BoundlessPay’s innovation around offline payments bridges the financial inclusion gap in the Sub-Saharan Africa, where 55% of people still didn’t have access to a bank account in 2021, according to the World Bank.

“On average, only 5% to 7% of all payment transactions in Africa were made via electronic or digital channels, compared to 50% or more in Turkey, for instance,” a McKinsey report on Future of Payments in Africa.

The growth towards digital payments is likely to be uneven across the continent, the report says. Overall it will depend on infrastructure readiness, e-commerce penetration, mobile-money penetration, and regulation, among other factors, in each market.

How Remittance Pain Gave Way to BoundlessPay

“It’s been a long-standing mission to solve a problem around payment, settlement, and remittances,” Peters says.
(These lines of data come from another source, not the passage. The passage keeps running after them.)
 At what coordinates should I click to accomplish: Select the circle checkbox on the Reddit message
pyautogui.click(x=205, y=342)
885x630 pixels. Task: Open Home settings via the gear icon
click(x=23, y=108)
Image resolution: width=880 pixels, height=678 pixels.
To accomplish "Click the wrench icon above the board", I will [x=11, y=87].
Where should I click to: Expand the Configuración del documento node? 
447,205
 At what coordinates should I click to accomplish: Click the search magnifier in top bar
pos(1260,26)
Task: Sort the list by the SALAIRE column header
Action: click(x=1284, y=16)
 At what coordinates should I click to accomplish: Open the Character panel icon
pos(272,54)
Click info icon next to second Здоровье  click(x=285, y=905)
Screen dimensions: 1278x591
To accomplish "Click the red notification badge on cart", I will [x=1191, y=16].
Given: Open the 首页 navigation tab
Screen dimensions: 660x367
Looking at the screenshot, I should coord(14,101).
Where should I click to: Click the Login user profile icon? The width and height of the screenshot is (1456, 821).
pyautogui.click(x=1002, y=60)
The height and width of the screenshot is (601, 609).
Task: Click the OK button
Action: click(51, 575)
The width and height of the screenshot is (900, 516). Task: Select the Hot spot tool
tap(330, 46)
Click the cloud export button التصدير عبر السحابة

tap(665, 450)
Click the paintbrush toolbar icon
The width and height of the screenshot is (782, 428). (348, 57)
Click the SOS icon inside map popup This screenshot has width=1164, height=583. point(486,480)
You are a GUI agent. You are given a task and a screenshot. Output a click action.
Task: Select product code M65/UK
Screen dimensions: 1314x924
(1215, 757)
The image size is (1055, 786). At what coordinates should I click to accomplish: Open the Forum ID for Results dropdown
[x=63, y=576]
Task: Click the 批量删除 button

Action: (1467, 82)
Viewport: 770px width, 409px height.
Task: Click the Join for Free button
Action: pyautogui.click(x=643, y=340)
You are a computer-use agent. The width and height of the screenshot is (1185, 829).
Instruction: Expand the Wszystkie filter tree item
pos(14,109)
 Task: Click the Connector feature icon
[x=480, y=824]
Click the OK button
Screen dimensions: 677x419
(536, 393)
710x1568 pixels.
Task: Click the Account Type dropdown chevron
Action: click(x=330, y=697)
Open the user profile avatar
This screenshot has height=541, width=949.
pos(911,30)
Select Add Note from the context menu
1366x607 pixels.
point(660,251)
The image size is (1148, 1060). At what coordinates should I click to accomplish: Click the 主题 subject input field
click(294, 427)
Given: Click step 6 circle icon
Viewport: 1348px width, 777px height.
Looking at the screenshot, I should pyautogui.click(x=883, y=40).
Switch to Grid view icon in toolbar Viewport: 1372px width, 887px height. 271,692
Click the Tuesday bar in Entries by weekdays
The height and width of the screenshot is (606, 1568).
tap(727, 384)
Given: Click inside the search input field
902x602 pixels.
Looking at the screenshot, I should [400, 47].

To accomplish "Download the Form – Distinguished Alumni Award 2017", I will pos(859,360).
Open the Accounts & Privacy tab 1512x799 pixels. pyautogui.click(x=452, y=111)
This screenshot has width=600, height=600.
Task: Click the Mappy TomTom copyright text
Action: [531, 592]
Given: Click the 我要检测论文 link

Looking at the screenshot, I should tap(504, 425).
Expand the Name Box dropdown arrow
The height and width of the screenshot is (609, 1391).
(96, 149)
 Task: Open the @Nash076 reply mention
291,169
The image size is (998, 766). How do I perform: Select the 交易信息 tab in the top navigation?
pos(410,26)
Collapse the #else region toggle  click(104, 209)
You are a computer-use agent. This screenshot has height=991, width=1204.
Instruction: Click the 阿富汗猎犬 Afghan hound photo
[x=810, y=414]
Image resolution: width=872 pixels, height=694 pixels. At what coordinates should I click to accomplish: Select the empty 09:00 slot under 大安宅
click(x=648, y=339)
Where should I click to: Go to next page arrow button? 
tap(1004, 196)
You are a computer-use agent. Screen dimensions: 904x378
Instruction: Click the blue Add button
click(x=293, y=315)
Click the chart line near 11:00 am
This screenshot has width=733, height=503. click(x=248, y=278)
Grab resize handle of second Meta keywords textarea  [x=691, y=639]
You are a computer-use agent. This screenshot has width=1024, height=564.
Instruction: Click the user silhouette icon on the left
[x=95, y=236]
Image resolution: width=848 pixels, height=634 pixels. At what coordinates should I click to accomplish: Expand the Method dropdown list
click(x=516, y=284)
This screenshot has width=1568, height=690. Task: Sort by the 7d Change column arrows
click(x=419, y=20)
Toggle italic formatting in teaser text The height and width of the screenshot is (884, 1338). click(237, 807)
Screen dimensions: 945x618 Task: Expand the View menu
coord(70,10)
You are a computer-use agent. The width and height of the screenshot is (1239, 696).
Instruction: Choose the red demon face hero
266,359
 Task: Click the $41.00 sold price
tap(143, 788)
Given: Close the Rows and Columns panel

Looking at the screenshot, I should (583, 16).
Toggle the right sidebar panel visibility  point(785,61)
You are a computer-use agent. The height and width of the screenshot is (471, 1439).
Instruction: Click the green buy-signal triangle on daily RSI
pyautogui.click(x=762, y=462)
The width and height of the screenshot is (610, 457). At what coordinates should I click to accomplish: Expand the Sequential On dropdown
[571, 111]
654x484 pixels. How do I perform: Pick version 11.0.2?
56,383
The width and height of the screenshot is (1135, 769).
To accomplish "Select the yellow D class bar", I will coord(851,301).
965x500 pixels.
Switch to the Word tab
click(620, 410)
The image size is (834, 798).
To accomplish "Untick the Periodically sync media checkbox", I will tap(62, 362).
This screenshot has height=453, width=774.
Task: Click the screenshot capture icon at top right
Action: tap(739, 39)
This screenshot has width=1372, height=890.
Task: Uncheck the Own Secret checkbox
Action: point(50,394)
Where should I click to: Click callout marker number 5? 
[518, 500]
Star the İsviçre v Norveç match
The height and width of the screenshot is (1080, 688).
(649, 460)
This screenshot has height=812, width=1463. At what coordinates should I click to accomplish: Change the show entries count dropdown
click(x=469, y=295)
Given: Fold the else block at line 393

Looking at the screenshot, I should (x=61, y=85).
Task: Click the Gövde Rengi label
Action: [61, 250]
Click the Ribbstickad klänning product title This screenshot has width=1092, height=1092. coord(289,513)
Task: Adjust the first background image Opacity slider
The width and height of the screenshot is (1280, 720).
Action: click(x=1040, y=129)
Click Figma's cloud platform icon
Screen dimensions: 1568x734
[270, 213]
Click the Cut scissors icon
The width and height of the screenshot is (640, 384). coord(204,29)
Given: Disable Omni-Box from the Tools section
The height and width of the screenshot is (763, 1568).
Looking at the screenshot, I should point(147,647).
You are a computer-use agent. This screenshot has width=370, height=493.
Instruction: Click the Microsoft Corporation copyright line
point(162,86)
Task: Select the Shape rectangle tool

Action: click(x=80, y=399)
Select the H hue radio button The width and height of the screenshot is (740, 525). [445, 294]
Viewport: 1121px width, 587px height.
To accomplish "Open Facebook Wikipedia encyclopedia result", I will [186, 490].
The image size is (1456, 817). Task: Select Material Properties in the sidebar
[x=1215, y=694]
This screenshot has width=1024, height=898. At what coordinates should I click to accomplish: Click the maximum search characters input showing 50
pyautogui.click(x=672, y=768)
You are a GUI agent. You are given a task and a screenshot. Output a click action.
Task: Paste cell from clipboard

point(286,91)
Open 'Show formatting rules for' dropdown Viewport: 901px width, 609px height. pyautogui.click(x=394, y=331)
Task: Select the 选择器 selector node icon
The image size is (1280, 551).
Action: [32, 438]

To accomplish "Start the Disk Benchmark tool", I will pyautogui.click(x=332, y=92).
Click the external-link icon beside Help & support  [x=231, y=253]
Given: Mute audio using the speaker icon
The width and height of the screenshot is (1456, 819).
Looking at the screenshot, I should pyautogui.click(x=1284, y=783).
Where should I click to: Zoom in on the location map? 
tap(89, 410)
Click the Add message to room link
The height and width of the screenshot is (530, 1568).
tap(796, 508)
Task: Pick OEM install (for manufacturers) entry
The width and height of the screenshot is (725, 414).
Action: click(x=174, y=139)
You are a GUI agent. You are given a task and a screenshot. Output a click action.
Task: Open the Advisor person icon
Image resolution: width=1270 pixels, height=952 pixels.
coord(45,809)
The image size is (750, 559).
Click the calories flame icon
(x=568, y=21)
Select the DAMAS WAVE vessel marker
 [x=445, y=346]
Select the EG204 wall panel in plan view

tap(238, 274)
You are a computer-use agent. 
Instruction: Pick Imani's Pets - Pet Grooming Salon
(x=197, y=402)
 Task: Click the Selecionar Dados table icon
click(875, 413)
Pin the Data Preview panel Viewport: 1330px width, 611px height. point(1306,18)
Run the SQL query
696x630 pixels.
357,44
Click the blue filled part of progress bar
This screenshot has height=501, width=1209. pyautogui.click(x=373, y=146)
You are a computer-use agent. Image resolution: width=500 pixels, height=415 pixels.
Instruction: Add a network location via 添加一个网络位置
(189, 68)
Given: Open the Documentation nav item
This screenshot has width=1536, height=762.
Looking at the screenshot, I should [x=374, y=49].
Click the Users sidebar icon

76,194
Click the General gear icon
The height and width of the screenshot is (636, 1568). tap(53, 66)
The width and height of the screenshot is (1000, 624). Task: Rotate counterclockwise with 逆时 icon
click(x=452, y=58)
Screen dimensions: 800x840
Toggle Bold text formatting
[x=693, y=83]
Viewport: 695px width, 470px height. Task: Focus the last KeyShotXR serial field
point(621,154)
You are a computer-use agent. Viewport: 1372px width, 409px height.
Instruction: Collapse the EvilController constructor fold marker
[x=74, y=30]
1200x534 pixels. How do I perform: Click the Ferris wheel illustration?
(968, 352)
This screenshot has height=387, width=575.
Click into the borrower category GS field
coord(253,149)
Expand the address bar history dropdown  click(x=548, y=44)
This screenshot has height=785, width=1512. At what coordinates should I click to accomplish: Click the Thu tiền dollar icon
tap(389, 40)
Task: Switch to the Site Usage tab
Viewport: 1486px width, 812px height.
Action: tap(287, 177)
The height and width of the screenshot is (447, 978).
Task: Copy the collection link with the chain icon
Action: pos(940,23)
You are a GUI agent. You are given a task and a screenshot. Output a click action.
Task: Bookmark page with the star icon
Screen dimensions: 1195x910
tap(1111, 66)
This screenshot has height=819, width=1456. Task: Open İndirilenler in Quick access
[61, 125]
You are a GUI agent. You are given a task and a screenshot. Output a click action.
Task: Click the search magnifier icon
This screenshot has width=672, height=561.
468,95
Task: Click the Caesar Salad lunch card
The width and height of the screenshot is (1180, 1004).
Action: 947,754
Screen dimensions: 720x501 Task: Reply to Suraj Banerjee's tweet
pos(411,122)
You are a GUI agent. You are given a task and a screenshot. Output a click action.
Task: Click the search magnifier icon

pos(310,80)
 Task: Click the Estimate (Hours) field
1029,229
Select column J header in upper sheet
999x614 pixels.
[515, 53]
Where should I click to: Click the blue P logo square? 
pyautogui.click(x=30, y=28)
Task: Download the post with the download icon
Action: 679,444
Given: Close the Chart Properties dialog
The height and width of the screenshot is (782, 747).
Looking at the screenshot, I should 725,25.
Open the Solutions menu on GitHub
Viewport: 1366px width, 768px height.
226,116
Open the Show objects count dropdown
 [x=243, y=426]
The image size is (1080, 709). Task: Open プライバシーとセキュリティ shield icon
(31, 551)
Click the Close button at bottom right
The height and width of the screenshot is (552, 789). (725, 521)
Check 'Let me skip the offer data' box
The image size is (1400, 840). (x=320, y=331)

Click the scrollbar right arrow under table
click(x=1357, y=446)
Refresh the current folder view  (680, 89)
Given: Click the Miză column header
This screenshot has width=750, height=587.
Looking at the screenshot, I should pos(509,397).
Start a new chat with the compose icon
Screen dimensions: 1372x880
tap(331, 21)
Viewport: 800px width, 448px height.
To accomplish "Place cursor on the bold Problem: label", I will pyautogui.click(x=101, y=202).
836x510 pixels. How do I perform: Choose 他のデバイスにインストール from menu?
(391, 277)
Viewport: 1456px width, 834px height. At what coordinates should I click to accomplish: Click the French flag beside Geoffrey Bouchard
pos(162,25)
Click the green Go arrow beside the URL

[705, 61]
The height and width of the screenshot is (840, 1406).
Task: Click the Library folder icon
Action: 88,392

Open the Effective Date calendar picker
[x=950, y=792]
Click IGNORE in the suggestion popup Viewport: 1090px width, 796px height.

His experience with the old, time-consuming and expensive remittance services egged him on to look for other ways to send and receive money.

“I came across Bitcoin in 2015, by helping someone remit a million dollars using Bitcoin. I spent just about $1 in fees for that transaction. It was an eye-opener,” he narrates. BoundlessPay was created under Boundless Nexus in 2019 but went live in 2021.

The CEO confirmed that BoundlessPay is serving more than 14,000 users, mostly in Nigeria.

The firm is also targeting commerce transactions for business cases by introducing tools to settle payments in the upcoming version.

It is currently working on a new version of its app to include invoicing, payment links, and bulk payments, according to Peters. The application will be a unified platform for payment tools as opposed to the siloed manner most payment apps do.